The socio-economic condition of countries affects tourism patterns worldwide, with higher number of tourists visiting wealthier nations15. Similarly, we found that social media use in sub-Saharan Africa’s protected areas followed the same pattern, with more usage in countries with enhanced socio-economic conditions. Lack of provision of services and remoteness may discourage tourists’ visitation in the first place36. Moreover, gaps in mobile network coverage and the lack of smartphone devices may limit the geographical representativeness of social media data37, 38. As tourism expansion and economic growth of nations are interrelated39, social media potential will increase as many of these countries will also improve their development. Meanwhile, information obtained from more frequented sites, and from where data from social media is available, could be used as a first approximation for similar areas where data are scarce.

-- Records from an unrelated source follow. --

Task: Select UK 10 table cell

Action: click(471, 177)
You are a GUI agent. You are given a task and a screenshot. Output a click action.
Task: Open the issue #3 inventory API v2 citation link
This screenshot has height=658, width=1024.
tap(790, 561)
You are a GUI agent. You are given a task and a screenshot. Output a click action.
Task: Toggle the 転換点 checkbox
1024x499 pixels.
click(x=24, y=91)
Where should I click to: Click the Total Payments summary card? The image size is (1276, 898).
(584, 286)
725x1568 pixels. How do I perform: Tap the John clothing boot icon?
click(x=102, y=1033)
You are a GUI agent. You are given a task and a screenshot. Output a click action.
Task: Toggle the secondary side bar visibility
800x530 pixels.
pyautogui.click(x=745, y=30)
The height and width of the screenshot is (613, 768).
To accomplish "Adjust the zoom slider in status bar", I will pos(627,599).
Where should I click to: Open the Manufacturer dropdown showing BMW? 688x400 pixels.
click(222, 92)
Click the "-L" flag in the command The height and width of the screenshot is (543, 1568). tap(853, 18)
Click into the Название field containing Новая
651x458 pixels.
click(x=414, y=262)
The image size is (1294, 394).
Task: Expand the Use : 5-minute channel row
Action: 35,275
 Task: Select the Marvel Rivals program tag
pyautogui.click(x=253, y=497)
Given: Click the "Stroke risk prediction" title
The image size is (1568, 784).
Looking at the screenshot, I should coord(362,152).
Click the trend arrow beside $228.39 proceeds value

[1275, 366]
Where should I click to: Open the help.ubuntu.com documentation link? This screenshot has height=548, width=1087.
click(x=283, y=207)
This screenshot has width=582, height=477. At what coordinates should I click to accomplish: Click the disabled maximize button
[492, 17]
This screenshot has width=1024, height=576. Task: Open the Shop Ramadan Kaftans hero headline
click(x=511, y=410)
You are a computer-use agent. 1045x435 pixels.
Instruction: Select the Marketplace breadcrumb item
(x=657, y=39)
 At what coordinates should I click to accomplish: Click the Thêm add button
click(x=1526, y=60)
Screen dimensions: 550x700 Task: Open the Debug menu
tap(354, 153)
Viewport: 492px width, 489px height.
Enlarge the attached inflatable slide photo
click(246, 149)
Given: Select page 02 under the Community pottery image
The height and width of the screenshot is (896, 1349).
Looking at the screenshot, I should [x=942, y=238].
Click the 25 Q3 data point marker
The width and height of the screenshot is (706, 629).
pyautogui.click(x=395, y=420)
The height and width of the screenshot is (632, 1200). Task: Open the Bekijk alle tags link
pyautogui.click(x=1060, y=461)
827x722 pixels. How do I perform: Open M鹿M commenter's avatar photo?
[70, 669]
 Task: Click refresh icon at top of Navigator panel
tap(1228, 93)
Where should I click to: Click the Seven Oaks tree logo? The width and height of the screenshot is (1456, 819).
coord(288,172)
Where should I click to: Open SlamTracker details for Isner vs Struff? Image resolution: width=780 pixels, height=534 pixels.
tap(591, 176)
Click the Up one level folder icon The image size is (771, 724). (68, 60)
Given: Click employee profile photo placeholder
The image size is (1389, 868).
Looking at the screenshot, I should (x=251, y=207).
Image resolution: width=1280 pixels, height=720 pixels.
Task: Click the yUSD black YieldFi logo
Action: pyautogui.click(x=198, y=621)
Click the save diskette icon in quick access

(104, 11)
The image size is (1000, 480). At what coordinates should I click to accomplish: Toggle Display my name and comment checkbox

At a site level, our results show that variation of social media use across different protected areas well reflects tourist’s behavior in relation to geographical attractiveness of protected areas across sub-Saharan Africa. Similarly to previous studies, we found that better accessibility and higher density of people living nearby protected areas positively affect not only visitation rates15, 25, but also the use of social media. Highly populated areas around the borders of protected areas might also imply higher provision of tourists’ services and infrastructure36, including cellphone coverage40. On the other hand, such areas may be subjected to higher human pressure, such as environmental alteration, depletion of resources41, and threat to biodiversity, such as edge effect, especially in smaller areas42. Data from social media may be used to identify and monitor the use of sensitive locations by tourists, in order to inform conservation and management.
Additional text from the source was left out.